En cuanto a mis gustos cinematográficos, me atraen géneros muy diversos: el misterio, el suspense, el western, el cine de corte filosófico o existencial y, por supuesto, la ciencia ficción. Son territorios que permiten explorar emociones, ideas y preguntas profundas desde lenguajes muy distintos.
¿Hay directores, películas o movimientos cinematográficos que hayan marcado de forma significativa tu visión para este proyecto?
Sí, hay referentes muy claros que han influido en mi visión del proyecto. El cine de Sergio Leone, por su manera de construir atmósferas y convertir el western en un lenguaje casi operístico; la libertad narrativa y el juego con los códigos del género que propone Quentin Tarantino; y la mirada más sobria y crepuscular de Clint Eastwood.
De cada uno de ellos me interesa esa capacidad para reinterpretar el western desde una voz propia, alejándose de lo convencional y apostando por una identidad muy marcada.
¿Cómo te gustaría que el público interpretara o conectara con esta película?
Mi deseo es que el público se siente simplemente a disfrutar de una película de cine. Que se deje llevar por los paisajes, por la música y por el ritmo de la historia, y que pueda conectar de forma emocional con lo que se cuenta.
Me gustaría que los espectadores empatizaran con los personajes, que vivieran su viaje y que, al terminar la película, se lleven una sensación honesta, de haber compartido una experiencia cinematográfica completa.

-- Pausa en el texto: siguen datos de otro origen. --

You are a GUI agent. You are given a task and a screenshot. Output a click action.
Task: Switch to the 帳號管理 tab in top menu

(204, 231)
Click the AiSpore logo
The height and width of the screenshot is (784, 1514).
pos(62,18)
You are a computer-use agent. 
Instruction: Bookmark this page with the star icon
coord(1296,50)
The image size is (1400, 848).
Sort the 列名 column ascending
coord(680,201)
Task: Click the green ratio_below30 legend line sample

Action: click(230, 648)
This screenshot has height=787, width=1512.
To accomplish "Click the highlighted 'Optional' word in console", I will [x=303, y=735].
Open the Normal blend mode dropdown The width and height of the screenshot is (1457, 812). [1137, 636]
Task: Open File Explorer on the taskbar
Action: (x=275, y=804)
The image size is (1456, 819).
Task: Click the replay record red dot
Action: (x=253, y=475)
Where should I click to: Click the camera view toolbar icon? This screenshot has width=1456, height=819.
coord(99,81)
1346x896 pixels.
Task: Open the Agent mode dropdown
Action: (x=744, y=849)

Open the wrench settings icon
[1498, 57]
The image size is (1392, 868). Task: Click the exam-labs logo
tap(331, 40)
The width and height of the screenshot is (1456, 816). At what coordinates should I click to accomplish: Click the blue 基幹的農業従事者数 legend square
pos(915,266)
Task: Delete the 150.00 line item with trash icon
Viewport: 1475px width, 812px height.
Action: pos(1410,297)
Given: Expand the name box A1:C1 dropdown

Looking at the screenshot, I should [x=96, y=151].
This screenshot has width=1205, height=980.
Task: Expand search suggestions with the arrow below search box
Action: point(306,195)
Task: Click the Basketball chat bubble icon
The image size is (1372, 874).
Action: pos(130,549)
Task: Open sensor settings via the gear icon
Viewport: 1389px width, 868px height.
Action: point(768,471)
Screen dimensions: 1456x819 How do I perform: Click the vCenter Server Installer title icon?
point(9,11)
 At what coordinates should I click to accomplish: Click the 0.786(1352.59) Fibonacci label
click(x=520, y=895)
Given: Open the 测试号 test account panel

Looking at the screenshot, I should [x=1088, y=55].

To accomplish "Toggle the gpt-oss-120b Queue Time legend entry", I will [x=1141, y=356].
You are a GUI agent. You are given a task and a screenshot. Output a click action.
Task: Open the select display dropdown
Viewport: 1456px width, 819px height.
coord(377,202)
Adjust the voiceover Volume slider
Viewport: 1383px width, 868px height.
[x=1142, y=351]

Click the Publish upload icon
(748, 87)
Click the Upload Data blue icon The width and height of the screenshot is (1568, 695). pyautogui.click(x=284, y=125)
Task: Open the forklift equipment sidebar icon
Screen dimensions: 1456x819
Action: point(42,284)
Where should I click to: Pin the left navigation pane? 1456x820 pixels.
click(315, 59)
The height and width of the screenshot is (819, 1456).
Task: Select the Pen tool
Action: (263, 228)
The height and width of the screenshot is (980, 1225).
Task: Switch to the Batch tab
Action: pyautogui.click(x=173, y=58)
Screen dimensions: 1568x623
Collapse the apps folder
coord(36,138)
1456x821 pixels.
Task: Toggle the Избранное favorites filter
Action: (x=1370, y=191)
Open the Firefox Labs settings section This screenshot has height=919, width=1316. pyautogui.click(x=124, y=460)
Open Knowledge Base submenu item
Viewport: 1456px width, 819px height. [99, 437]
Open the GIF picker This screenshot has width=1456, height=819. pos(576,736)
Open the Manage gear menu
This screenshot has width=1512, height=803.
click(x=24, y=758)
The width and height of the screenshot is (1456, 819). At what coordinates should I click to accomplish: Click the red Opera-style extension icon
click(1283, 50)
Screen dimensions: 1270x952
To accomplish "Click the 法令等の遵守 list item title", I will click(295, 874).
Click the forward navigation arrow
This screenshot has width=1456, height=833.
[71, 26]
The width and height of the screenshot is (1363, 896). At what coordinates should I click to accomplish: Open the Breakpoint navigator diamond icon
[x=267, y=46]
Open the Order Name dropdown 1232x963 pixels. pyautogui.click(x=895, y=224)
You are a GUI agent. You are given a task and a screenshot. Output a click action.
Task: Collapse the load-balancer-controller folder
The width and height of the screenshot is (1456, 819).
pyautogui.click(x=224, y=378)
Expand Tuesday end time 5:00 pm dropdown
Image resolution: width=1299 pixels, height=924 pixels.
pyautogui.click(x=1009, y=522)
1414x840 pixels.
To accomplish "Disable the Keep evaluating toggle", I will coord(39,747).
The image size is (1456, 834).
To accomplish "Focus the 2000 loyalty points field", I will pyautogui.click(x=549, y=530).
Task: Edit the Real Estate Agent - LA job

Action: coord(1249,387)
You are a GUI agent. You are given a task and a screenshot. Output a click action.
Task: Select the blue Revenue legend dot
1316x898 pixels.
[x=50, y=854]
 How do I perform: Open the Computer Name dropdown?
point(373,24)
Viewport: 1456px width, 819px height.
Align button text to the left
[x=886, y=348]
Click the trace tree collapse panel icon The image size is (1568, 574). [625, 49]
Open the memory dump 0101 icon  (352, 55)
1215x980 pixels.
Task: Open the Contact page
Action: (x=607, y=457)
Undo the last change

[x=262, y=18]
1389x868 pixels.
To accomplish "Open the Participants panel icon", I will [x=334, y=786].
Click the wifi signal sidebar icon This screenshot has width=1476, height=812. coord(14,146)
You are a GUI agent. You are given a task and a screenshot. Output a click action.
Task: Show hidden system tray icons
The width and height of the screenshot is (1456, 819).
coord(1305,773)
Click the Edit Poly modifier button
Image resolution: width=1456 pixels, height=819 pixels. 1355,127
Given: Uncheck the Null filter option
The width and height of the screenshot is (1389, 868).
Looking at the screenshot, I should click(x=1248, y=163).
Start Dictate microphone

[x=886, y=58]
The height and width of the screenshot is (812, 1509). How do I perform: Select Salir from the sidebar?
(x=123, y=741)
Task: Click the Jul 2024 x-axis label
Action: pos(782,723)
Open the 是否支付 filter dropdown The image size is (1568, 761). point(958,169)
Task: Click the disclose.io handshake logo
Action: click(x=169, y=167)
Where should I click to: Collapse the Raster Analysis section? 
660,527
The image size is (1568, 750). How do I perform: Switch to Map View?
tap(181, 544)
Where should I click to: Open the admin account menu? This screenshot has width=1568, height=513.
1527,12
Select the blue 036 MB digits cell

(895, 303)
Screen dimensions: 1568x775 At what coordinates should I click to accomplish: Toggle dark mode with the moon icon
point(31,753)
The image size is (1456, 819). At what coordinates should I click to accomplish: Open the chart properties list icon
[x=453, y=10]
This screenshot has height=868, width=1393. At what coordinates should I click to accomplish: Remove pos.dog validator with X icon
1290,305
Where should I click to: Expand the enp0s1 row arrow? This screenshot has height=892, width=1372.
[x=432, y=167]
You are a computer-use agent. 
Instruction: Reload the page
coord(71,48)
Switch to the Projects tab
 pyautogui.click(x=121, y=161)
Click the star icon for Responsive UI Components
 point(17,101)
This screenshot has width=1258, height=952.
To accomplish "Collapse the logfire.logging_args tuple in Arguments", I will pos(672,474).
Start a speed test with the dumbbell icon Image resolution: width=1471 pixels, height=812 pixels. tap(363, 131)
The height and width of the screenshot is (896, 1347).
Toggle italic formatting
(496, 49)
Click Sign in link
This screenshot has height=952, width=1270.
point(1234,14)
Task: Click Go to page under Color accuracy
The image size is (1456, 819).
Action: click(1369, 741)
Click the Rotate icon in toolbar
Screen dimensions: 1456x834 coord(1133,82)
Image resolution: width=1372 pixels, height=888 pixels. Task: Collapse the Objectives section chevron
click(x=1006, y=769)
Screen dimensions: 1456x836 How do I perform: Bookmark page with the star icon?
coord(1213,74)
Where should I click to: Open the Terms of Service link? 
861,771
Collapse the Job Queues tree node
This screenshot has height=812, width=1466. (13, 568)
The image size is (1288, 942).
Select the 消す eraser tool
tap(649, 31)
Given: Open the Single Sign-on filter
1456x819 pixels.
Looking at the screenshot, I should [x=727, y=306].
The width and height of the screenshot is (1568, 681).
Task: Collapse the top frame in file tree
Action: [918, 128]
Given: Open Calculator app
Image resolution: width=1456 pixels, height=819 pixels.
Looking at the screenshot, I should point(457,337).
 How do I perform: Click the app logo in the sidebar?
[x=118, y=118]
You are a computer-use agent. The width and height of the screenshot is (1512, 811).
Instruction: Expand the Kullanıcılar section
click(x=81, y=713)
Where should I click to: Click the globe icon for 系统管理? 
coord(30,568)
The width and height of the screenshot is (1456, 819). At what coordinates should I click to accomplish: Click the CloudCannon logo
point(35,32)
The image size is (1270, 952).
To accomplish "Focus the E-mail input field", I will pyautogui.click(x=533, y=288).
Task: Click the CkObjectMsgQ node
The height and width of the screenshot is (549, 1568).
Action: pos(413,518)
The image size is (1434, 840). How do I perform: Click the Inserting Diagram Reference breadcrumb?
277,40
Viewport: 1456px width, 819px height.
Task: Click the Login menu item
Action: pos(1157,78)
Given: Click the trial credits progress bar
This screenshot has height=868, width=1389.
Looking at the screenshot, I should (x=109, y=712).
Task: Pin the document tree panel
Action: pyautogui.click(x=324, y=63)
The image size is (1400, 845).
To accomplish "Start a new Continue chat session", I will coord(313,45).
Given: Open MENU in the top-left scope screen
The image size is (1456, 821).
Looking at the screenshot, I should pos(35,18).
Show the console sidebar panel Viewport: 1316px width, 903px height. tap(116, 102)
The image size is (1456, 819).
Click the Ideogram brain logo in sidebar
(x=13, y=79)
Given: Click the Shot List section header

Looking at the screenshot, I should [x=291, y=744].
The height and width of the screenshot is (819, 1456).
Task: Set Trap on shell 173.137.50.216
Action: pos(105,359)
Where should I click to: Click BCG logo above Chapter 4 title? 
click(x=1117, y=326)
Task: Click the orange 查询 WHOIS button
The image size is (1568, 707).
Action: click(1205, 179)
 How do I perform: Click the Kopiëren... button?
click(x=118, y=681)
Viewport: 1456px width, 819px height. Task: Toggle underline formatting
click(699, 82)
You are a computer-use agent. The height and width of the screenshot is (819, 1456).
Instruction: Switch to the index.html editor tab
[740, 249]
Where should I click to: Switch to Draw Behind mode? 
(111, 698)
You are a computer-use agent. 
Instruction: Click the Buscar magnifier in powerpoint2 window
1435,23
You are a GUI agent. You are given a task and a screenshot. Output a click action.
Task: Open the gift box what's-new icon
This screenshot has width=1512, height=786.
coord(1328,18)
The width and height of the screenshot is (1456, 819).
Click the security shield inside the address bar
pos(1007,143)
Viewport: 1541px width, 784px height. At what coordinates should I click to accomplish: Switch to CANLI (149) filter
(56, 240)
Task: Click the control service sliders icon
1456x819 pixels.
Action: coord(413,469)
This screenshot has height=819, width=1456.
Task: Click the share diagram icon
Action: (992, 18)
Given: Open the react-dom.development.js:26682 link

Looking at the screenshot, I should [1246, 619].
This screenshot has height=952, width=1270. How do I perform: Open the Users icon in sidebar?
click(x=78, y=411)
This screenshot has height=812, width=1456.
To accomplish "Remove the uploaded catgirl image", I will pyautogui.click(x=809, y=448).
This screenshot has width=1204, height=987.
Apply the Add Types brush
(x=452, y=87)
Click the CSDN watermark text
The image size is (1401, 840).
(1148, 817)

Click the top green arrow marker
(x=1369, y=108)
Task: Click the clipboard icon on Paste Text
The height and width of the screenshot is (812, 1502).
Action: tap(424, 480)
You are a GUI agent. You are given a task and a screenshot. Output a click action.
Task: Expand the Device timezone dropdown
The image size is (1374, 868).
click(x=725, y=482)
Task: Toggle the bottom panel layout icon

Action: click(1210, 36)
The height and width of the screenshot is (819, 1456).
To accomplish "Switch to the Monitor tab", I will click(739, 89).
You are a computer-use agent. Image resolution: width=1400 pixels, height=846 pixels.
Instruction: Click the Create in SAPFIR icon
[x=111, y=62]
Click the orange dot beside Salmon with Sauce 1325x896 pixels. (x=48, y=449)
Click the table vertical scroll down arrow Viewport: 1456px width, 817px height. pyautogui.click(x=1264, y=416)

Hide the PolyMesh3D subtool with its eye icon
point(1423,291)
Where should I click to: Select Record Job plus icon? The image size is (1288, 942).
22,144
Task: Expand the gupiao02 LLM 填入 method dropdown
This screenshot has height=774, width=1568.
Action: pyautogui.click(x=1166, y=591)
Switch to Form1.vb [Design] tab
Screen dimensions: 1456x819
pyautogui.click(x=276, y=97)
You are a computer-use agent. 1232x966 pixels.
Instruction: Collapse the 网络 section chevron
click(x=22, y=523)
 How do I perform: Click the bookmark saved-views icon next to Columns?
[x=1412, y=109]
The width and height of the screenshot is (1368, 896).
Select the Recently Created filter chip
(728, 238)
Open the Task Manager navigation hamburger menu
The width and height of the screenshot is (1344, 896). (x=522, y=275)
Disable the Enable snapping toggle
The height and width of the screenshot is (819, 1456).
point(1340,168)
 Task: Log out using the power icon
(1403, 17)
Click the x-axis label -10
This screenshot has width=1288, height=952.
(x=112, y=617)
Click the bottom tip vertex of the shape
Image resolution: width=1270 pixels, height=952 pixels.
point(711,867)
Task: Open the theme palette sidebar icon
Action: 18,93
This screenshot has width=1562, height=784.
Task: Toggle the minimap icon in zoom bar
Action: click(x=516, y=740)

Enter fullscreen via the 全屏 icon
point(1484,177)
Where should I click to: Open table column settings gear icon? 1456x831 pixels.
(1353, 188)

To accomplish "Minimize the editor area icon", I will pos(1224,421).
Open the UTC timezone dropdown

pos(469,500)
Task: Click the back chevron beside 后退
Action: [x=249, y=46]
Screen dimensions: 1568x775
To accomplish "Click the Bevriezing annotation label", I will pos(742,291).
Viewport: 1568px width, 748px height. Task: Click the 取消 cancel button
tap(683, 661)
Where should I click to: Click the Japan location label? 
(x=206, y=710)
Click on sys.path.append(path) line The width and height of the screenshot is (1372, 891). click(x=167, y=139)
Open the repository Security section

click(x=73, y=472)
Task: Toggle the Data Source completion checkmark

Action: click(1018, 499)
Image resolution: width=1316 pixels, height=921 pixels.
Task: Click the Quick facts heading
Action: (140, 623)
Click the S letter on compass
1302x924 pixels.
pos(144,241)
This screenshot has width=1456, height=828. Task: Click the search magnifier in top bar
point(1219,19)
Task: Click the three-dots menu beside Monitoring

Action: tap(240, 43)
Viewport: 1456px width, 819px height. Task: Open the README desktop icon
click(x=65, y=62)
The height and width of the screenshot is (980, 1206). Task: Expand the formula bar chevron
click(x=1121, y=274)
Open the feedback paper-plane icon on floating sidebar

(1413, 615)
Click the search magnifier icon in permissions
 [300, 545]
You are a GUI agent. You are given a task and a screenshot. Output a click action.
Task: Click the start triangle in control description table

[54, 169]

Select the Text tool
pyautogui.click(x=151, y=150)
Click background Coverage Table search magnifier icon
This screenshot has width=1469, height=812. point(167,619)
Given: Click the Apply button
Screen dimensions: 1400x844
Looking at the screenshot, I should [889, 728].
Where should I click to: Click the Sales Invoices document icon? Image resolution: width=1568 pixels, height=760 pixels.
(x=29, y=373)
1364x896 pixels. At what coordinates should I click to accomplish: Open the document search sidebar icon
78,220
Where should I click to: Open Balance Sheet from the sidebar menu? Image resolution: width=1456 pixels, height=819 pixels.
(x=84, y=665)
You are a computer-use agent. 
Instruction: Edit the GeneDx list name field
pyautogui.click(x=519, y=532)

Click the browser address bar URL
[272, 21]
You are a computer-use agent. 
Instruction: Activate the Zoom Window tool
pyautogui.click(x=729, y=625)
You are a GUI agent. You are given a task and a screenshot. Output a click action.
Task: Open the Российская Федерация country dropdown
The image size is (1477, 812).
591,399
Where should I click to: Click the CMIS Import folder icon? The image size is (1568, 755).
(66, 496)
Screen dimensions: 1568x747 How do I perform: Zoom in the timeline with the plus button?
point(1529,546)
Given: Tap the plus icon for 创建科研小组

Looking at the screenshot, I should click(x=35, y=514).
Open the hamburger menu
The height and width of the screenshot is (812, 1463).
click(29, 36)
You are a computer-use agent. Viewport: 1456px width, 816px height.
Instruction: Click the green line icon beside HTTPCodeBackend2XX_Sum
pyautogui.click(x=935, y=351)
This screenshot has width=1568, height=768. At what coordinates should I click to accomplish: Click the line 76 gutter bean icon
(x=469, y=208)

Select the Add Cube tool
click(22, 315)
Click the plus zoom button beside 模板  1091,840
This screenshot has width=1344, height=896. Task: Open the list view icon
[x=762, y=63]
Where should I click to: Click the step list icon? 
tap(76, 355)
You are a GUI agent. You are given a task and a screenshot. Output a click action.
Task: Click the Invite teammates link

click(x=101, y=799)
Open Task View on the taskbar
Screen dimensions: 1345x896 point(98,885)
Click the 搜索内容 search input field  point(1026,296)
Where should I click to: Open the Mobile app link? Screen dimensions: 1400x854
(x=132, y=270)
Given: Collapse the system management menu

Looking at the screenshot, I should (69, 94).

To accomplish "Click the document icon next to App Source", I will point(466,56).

Mirando al futuro, ¿qué tipo de historias o proyectos te ilusiona más explorar a continuación?
De cara al futuro, me entusiasma seguir explorando nuevos territorios narrativos. Actualmente estoy inmerso en el desarrollo de un cortometraje de temática postapocalíptica con zombis, un proyecto que tengo previsto realizar a principios de 2026 y que me permite trabajar desde un género muy físico y emocional.
Al mismo tiempo, también tengo interés en abordar proyectos de temática social, historias más pegadas a la realidad que dialoguen directamente con el presente. Me motiva alternar géneros y registros, siempre desde una mirada personal y con la intención de seguir creciendo como creador.